Could you give back exactly the lines below from the one with "Exit (108, 444)" through the one with "Farna Crafts (691, 1121)", without a single picture?

→ Records from a dataset:

^^^^^^^^^^^^^^^^

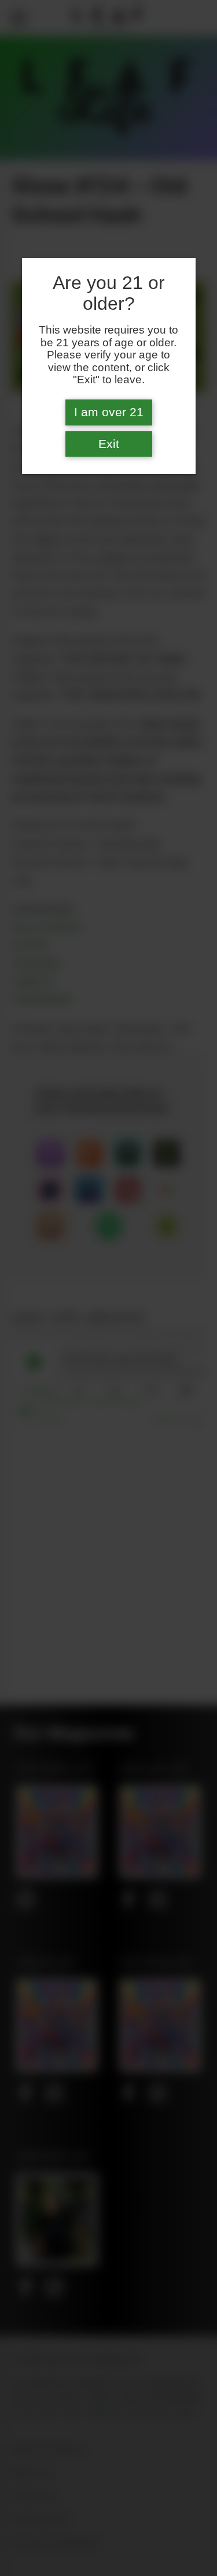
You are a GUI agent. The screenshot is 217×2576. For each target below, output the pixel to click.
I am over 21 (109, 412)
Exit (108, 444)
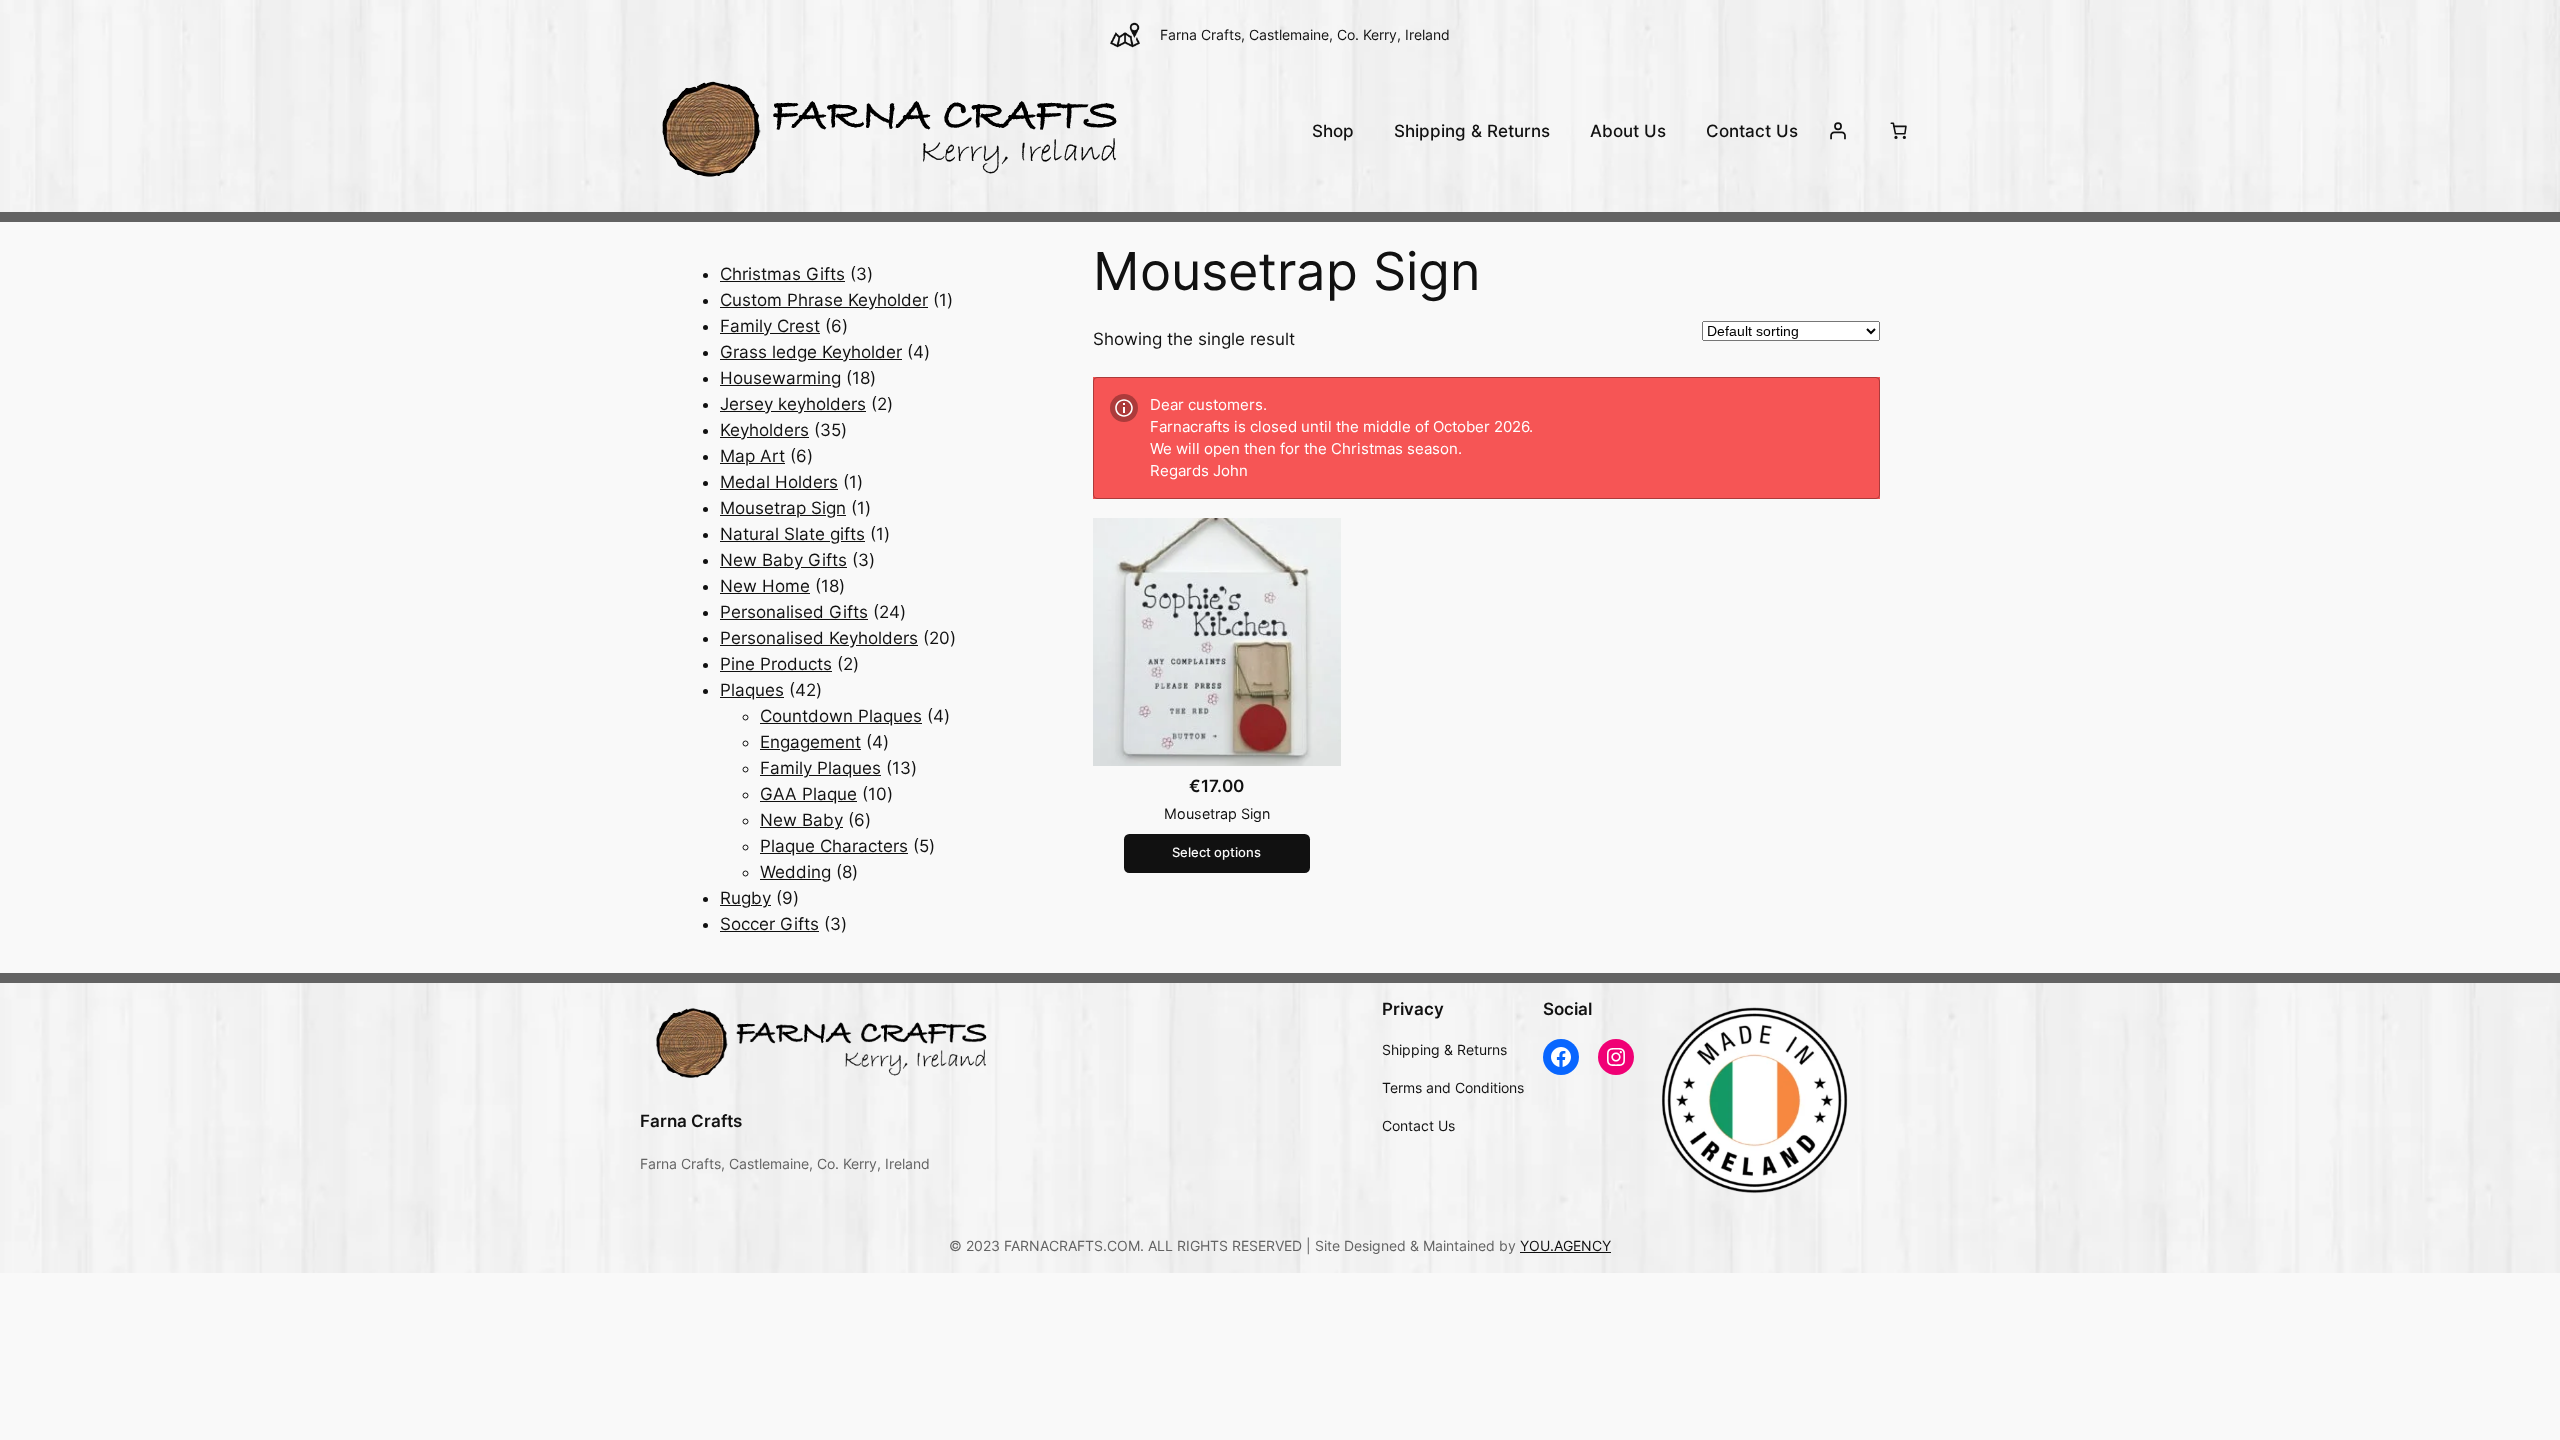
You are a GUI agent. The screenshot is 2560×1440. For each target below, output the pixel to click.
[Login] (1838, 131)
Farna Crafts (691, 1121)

^^^^^^^^^^^^^^^^

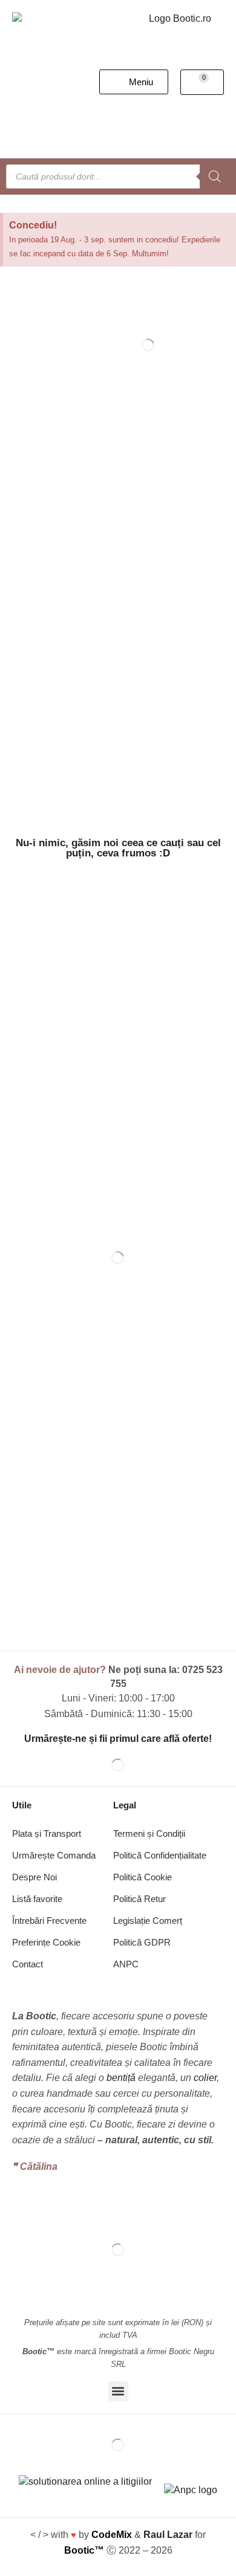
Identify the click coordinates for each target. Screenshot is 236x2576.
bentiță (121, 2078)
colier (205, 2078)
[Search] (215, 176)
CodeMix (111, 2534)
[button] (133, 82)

^^^^^^^^^^^^^^^^

→ RESPONSE AREA:
Exit (108, 444)
You are a GUI agent. The screenshot is 2560×1440. For each target below, output the pixel to click.
[Login] (1838, 131)
Farna Crafts (691, 1121)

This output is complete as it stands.